By Trudy Rubin Philadelphia Inquirer

If you want to understand what has provoked days of protests in Iran and where they might be heading, I have some suggestions.

To truly comprehend the situation, you need to look beyond the headlines.

Since there are very few Western correspondents in Iran, you can find the richest trove of video and fresh information on Twitter. Check out the inimitable Carnegie Endowment fellow Karim Sadjadpour @ksadjadpour; intrepid Iranian-born journalists Maziar Bahari @maziarbahari, Farnaz Fassihi @farnazfassihi, and Borzou Daragahi @borzou; the Brookings Institution’s Suzanne Maloney @MaloneySuzanne; and human-rights activist Gissou Nia @GissouNia.

To summarize their observations: These protests began with working-class youths in eastern Iran and have spread to Tehran and a host of smaller cities, including provinces inhabited by Kurdish and Arab ethnic minorities. The unrest reflects the economic and social woes of Iran’s younger generation. But the demonstrations are leaderless and disconnected; they won’t lead to a change of regime and if they turn more violent (or grow bigger) the regime will surely crush them.

There are things the West can do to warn Tehran off a violent crackdown. But a U.S. withdrawal from the nuclear accord with Iran and restoration of sanctions – both of which the president is mulling – would shift Iranians’ blame for their economic troubles to the United States.

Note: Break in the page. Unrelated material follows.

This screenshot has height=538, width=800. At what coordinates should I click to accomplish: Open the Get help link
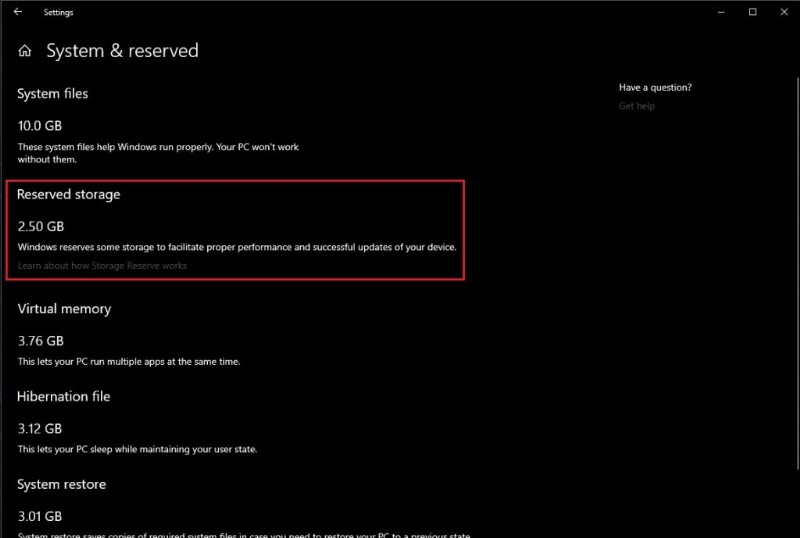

To understand the frustrations driving the young, working-class Iranians who began the protests, I recommend reading Shahram Khosravi’s “Precarious Lives: Waiting and Hope in Iran,” published by the University of Pennsylvania Press. (A shorter version appears in the December 2017 issue of Current History.)

Whereas the Iranian revolution once claimed to champion the dispossessed, the poor are now considered a burden. The social safety net has shrunk due to falling oil prices, international sanctions, inflation, corruption, and reduced subsidies to the poor.

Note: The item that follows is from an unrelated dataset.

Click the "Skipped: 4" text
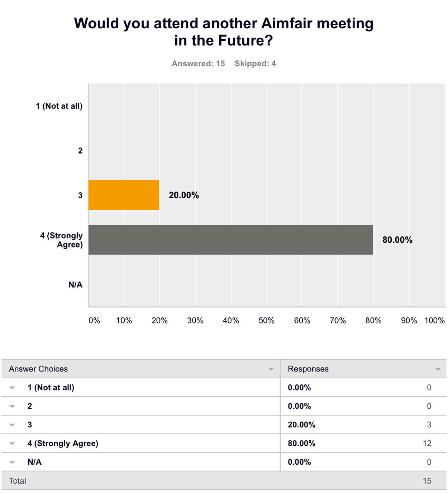 [x=255, y=63]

In 2015, official Iranian sources reported that 40 percent of the population lived below the poverty line, and unemployment among those 20 to 24 years of age was 25 percent (and some analysts say youth unemployment may reach 40 percent).

Among the working class, the rate of short-term and irregular employment tops 90 percent, writes Khosravi. In the meantime, “luxury shopping malls have mushroomed all over Tehran” and “the poor man is regarded as a failure and burden.” Many Iranians who had reached middle-class standards are slipping backward.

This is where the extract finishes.